The National Education Policy was adopted in 1986 and the last time it was modified was in 1992. In May 2019, the government presented the draft NEP which aimed to provide quality education to every child in the age group of 3-18 by 2030. The draft for NEP was checked by the Prime Minister in May 2020 last time.
The New Education Policy or NEP has been released for School Education with the new policies for schools and Higher Education for colleges, universities and other higher institutes. Check Below.
Some important facts of New Education Policy
1. NEP suggested the extension of the Right to Education, RTE covering children under age group 3 to 18 year. Currently, the rule applies only to students until the age of 14 years. Thus the new education policy aims to universalize the pre-primary education by 2025 and provide foundational literacy to all by 2025
2. As per the draft NEP Document released earlier, ‘The draft NEP is based on the foundational pillars access, affordability, equity, quality, and accountability.’ This is expected to be the sentiment of the New Education Policy.

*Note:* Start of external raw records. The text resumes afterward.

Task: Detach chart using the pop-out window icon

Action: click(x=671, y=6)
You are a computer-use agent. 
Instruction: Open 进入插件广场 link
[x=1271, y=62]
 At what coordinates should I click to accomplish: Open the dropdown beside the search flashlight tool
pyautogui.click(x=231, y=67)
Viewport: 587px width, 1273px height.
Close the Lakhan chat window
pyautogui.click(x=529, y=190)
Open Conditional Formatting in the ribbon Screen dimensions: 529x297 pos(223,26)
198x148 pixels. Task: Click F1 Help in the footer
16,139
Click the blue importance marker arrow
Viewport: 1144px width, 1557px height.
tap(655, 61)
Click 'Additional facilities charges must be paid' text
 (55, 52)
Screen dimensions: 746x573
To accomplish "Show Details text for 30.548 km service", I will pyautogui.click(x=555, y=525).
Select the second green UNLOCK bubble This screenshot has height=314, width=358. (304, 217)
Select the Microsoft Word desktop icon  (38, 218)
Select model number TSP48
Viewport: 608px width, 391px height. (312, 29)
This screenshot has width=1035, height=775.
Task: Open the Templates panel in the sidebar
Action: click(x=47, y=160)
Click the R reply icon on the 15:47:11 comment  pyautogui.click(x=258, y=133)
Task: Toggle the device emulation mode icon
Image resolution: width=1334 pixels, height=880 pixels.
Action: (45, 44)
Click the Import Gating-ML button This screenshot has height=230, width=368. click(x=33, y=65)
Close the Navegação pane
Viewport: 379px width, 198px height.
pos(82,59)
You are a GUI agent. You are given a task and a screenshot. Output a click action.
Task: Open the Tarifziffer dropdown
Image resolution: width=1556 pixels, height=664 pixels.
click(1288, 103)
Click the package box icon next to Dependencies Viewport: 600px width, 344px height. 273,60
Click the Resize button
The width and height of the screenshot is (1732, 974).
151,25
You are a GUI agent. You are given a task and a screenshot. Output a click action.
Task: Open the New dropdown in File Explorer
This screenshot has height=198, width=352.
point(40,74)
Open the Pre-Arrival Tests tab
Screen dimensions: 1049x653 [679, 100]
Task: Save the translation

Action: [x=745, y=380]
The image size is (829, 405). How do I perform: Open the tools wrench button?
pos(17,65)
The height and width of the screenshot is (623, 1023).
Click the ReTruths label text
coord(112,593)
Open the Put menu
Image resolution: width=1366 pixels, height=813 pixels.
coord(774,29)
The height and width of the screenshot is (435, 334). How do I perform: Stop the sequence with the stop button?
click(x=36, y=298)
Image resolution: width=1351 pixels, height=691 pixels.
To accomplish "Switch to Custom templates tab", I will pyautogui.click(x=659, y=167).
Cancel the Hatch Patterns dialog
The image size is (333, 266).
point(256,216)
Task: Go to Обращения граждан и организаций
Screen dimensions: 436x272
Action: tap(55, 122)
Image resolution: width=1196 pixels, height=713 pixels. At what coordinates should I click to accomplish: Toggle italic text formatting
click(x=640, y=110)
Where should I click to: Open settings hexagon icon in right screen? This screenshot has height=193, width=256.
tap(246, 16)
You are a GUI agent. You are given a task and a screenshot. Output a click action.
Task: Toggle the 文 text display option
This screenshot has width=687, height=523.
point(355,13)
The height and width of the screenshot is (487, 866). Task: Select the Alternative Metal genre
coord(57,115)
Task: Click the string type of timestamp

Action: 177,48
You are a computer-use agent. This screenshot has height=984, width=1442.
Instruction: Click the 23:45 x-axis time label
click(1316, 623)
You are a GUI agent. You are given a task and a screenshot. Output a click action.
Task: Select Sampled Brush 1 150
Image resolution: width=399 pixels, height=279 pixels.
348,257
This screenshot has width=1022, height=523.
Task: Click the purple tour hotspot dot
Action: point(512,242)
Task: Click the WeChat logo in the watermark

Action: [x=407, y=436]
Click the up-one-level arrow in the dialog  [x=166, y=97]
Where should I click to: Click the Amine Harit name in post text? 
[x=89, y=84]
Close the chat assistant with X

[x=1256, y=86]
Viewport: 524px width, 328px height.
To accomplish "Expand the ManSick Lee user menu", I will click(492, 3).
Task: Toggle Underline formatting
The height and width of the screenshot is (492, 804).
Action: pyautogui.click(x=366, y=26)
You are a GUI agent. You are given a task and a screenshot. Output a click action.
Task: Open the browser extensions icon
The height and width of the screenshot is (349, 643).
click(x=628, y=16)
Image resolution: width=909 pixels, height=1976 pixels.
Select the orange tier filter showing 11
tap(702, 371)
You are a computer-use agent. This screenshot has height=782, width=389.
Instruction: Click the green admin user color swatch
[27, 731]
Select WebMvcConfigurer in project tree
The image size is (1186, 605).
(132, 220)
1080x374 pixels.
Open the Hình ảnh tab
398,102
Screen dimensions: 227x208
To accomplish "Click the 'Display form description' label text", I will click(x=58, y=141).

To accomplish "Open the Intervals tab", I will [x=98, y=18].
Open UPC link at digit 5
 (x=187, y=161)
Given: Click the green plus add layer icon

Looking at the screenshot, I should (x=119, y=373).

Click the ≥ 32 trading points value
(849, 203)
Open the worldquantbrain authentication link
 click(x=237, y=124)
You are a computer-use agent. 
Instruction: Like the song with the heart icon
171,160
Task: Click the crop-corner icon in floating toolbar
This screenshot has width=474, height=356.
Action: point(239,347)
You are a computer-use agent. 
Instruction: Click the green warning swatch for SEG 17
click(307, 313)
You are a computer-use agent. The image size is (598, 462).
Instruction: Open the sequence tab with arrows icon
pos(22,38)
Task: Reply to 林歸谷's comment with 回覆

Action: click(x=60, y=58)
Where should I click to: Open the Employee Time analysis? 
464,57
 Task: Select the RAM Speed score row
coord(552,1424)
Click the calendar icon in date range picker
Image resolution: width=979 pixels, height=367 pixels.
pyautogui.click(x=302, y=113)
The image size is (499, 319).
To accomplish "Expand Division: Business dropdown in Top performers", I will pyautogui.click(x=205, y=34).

3. In the draft, a 5+3+3+4 curricular and pedagogical structure had been proposed based on the cognitive-developmental stages of the children rather than their age. This further divides the K12 years into Foundational Stage (age 3-8 yrs): 3 years of pre-primary plus Grades 1-2, Preparatory Stage (8-11 years): Grades 3-5, Middle Stage (11-14 years): Grades 6-8 and Secondary Stage (14-18 years): Grades 9-12.
4. The new education policy has provisions that provide the students with increased flexibility and choice of subjects to study across various streams of arts, humanities, sciences, sports, and other vocational subjects.
5. There has been a proposal of multilingual studies too in the NEP. Since children between 2-8 years have the ability to learn languages quickly and multilingualism has cognitive benefits for them, children would be engaged in three languages early on, from the Foundational Stage as per the draft. There would also be a focus on the classical languages of India.
6. The NEP also aims to create a new highest regulating body, the Rashtriya Shiksha Aayog or National Education Commission, that would be headed by the Prime Minister of India.